Excerpted passage:
I have taken your Honours to the finding at lines 21 and 22 about a “Revenge for a criminal act is not a reason for harm which comes under the Convention” but, in my respectful submission, that finding begs the question: revenge against whom? Your Honours would have seen from the outline of submissions filed by the appellant a citation from a decision of his Honour Justice Wilcox in the matter of Abdi ‑ ‑ ‑
GUMMOW J: Wait a minute, what about line 2 on the top of page 126. Your client’s uncle had approached members of this family on two occasions.
The applicant states that he believes if he returns to Albania he will be killed by a member of the Paja family. He states that efforts have been made to resolve the feud. His uncle has approached –
That suggests it is family to family, does it not, not just your client. Your complaint is that there is no finding that it goes beyond your client.
MR OWER: That is our principal complaint, your Honour. Our alternative submission is that it may be construed as being family to family, in which case we would say that section 91S has no application either. That was the argument, as I stated, that was put to the courts below and was not accepted in that the court below – and I will come in greater detail to the decision of the Full Court shortly – understood the grandfather – and, as I have stated, there was no evidence that the grandfather was even alive at that time – as having a fear of persecution solely as an individual and not by virtue of being a member of a family, family to family. Our complaint about that is that if one accepts there is an implicit finding, as your Honour, I understand, is putting to me, that would seem to be contrary to the whole tenor of the evidence and the manner in which the Tribunal dealt with it.
CALLINAN J: Can you assist me with the – what is the Albanian Reconciliation Commission?
MR OWER: The material before the Tribunal on that issue, your Honour, is very sparse. I am loath to give evidence from the Bar table but I understand that it ‑ ‑ ‑
CALLINAN J: What is there in the book, if anything?
MR OWER: There is only the material which appears in the United Kingdom Home Office Report and your Honour will see that extracted in the decision of the Tribunal at pages 133 through 135, in particular at page 134, lines 31 and following. There is some discussion of bodies established for reconciliation of blood feuds, though whether those bodies are international bodies or bodies established by the Albanian State is unclear. The best answer may be that some are put forward by the international community and some others are put forward by the Albanian State.
CALLINAN J: Thank you. Was there evidence that your client was the only surviving male member of the family?
MR OWER: The evidence was, your Honour, that there were at least two members, the appellant and his brother.
CALLINAN J: Was one out of the country, out of Albania? Was he in Italy?
MR OWER: I understand that at the time of the Tribunal’s decision he was no longer in Albania, though his exact location was a secret and not disclosed.
HEYDON J: Page 125, line 24 says:
He has a brother who may be in Italy.
MR OWER: And your Honour will see in an earlier passage that that was a matter of discussion during the Tribunal hearing, in particular at page 130, but there was some hesitancy on behalf of the appellant to disclose his brother’s exact location, and in particular that was lines 2 through 5 on page 130.
CALLINAN J: Where do we find the best evidence of the so‑called blood feud code?
MR OWER: The appellant’s migration agent submitted statements on behalf of witnesses which gave some expression to how the code operates in modern Albania.
CALLINAN J: What is the best example for your case?

Given records:
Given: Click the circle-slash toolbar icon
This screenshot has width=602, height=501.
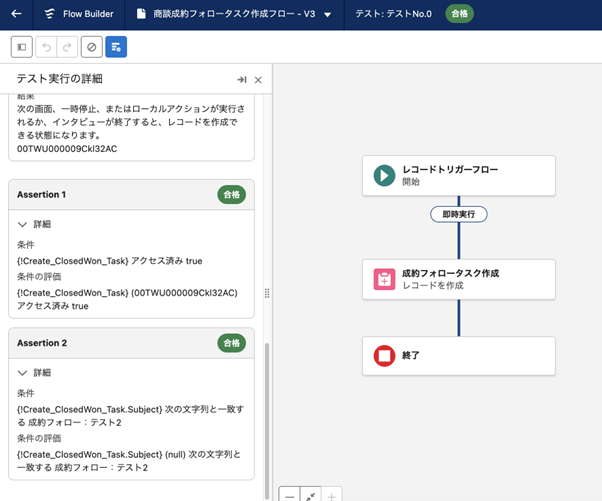Looking at the screenshot, I should click(x=92, y=47).
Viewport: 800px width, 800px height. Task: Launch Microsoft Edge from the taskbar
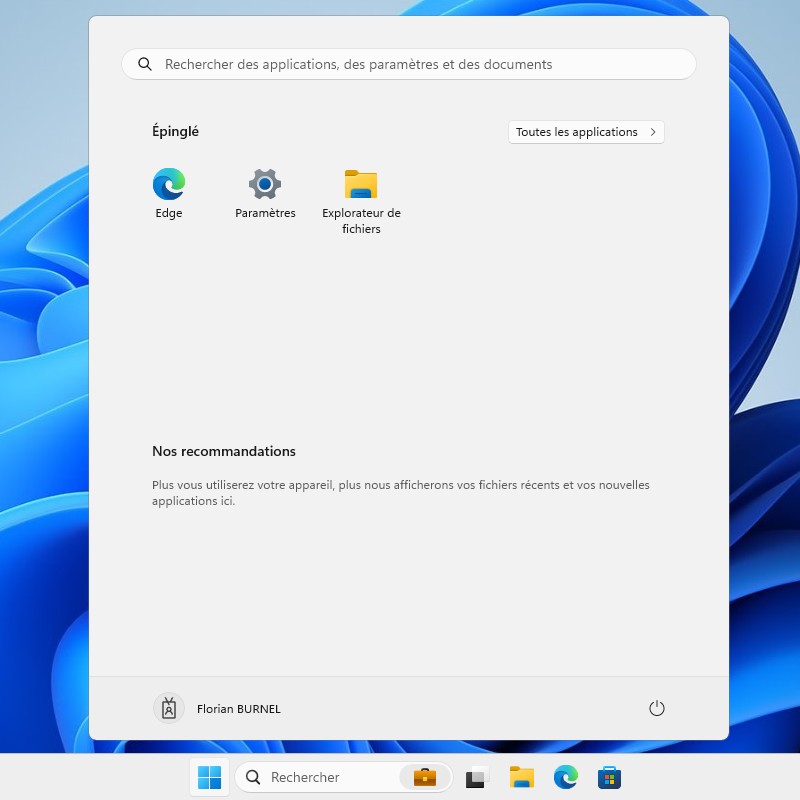pos(565,777)
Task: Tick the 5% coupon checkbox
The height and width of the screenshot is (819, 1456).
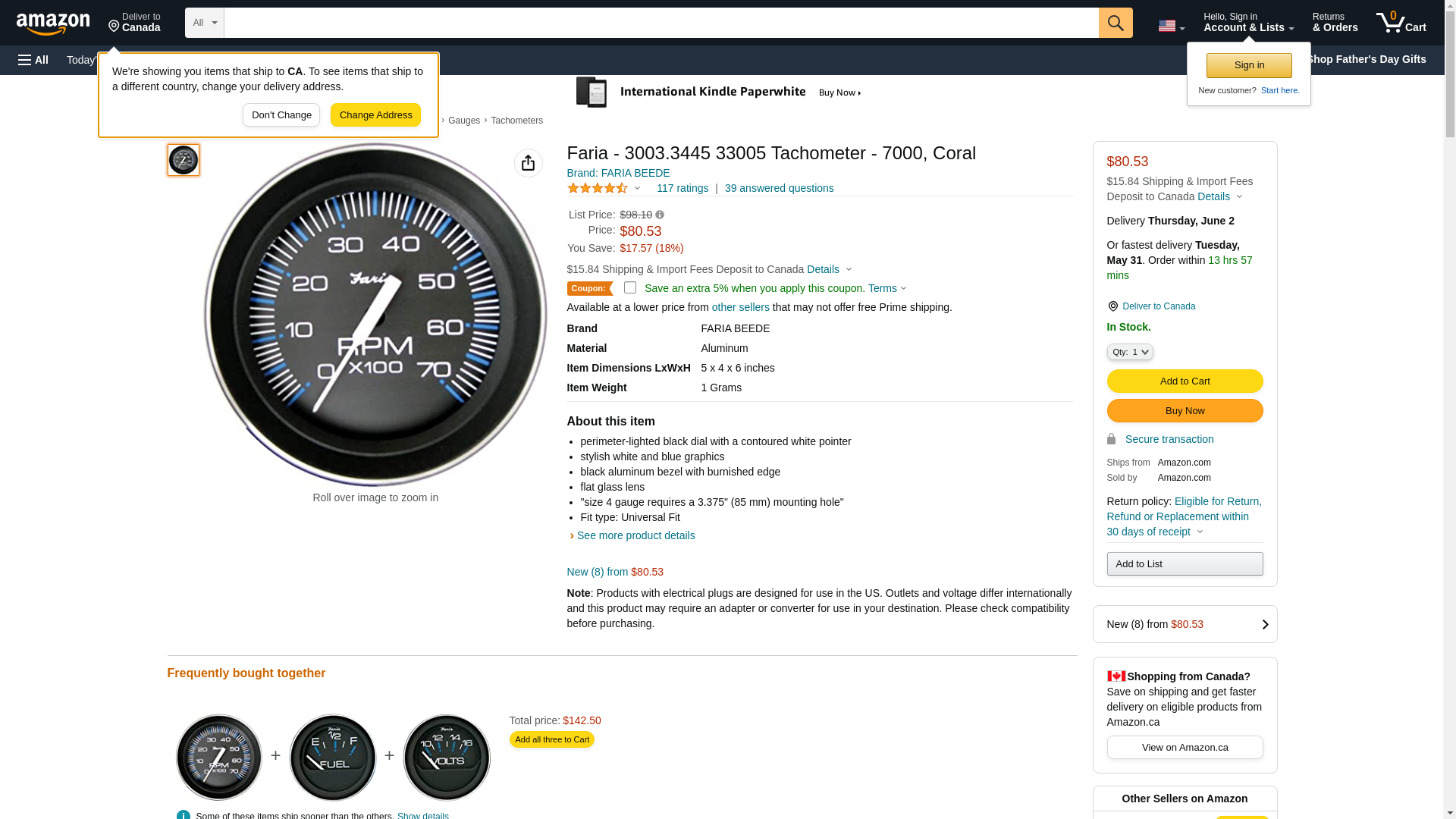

Exercise tasks:
1: In the hearing transcript, which pages of the Tribunal's decision extract the United Kingdom Home Office Report?
2: Extend the hearing transcript past its final line.

Task-by-task answers:
1: Pages 133 through 135.

2:
MR OWER: The first example we would rely upon is a statement of a Mr Lek Simoni who gave a statement and that appears at pages 54 and 55. There is a statement of a Mr Paulin Uci at page 52 of the appeal book and then, additionally, there is an extract from a textbook which was placed before the Tribunal which commences at page 57 which sets out the traditional nature of the code. Without taking the Court to the specific provisions of the code I would draw the Court’s attention to the passages at page 62 and in particular items 896 and 897 and then items 898, 899 and 900 which appear at lines 17 through 25 - perhaps particular references on item 900.
That would perhaps give some material as to the traditional operation of the code, in answer to your Honour Justice Callinan’s question, but perhaps the best modern analysis is again that which appears in the United Kingdom Home Office Report and the relevant passages are again ‑ ‑ ‑
CALLINAN J: If you can get into the house of your potential assailant the rules of hospitality protect you - page 59.
MR OWER: That is correct, your Honour. Indeed, I think the appellants case was that prior to leaving Albania he had been living in a house in which he had protection from violence by members of the Paja family.
CALLINAN J: Anyway, there does not seem to be any dispute about the way in which the code operated, is that right, or you are not aware of any dispute about it?
MR OWER: I am not aware, your Honour. I think that the sole issue of dispute between the parties is whether section 91S has the effect of excluding claims arising under the code from Australian refugee law. If I could return then to the five matters which we say give rise to jurisdictional error and in particular the Tribunal’s finding in relation to revenge. As I submitted, the Tribunal’s finding begs the question, revenge against whom? We not only respectfully adopt the passage of Justice Wilcox in the matter of Abdi which is, as I have stated, set out in the written submissions, but we would also rely upon the comments of members of this Court in the matter of Minister for Immigration v Singh 209 CLR 533.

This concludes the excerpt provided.